Che cosa fa sì che gli individui vivano un tale senso di vuoto e dolore?

Qualche risposta comincia a emergere: ad esempio, le persone con lutto prolungato generalmente sono dominate dallo struggimento per l’essere amato, non vogliono altro se non riaverlo. E’ una reazione alla perdita diversa dalla depressione, che generalmente non ha oggetto. Sono persone inconfortabili: chi è morto non può tornare. Inoltre, non desiderano la vicinanza di nessuno. Il loro pensiero torna sempre e solo al congiunto scomparso, e il dolore si approfondisce. Una delle cause del lutto prolungato è, dice Bonanno, la dipendenza, soprattutto emotiva: l’idea di non poter fare a meno dell’altro e la paura della separazione.

Anche i ricordi non sono consolanti ma minacciosi e volti ad accrescere la sofferenza. Ci si volta spesso indietro, con senso di colpa, e si rimpiange di non essersi comportati in modo diverso in alcune situazioni . L’enorme solitudine di chi si trova prigioniero di un lutto senza uscita è difficile da comprendere e tollerare dagli altri, famiglia o amici, che vorrebbero aiutare il dolente a recuperare una vita piena, ma che sono sovente respinti e frustrati.

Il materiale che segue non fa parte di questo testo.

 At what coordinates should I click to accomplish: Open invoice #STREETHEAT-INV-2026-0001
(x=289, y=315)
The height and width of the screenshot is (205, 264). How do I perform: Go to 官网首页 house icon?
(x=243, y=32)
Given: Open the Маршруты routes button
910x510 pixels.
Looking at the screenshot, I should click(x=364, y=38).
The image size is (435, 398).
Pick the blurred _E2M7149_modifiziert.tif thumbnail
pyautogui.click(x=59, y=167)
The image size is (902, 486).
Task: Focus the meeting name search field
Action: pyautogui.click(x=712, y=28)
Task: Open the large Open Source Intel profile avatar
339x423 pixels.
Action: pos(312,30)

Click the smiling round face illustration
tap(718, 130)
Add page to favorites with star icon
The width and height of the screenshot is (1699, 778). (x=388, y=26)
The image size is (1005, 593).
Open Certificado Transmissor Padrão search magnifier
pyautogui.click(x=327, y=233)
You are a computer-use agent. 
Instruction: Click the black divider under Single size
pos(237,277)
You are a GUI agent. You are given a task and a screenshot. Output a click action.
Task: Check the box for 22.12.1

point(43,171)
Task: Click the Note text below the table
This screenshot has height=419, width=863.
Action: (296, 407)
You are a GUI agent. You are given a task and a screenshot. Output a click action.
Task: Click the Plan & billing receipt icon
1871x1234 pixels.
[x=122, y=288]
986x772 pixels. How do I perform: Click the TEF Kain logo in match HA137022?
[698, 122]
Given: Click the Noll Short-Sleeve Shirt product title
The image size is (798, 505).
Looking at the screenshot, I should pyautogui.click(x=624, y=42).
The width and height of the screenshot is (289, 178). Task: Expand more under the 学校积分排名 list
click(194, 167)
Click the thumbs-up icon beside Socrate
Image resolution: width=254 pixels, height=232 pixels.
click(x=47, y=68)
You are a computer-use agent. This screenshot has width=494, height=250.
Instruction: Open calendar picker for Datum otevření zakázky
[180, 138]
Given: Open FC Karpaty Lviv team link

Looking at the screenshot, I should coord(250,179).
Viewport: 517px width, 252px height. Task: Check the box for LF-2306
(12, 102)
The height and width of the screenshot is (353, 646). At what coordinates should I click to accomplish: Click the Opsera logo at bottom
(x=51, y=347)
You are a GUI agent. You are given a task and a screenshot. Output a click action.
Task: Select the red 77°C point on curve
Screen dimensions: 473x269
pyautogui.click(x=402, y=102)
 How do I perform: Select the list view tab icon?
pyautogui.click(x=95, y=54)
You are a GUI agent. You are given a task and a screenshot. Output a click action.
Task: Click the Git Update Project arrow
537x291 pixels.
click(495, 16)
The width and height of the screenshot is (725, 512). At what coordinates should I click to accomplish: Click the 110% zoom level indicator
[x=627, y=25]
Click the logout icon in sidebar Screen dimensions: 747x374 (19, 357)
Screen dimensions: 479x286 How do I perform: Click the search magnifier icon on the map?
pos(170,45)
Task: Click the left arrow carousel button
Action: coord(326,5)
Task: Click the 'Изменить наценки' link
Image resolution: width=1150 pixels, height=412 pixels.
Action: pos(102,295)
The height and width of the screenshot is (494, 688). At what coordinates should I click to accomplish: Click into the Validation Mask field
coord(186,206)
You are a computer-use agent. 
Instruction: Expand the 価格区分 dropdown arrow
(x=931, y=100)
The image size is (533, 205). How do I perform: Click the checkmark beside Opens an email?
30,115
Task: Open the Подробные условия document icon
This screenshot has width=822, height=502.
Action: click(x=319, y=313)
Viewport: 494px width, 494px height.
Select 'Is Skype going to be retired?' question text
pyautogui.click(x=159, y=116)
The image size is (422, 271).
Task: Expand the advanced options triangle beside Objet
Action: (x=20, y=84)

Spesso così essi cominciano ad allontanarsi, inasprendo il senso di solitudine.
Se intravvedete nel vostro lutto (o in quello di vostri amici e conoscenti) questi tratti, e se sono passati più di sei mesi dalla morte, chiedete aiuto. Potrebbe esservi utile una terapia psicologica, ma non necessariamente. Domandate se esistono gruppi di auto mutuo aiuto nella zona in cui vivete, consultate il vostro medico di famiglia, se avete fiducia in lui. Aiutarvi è possibile!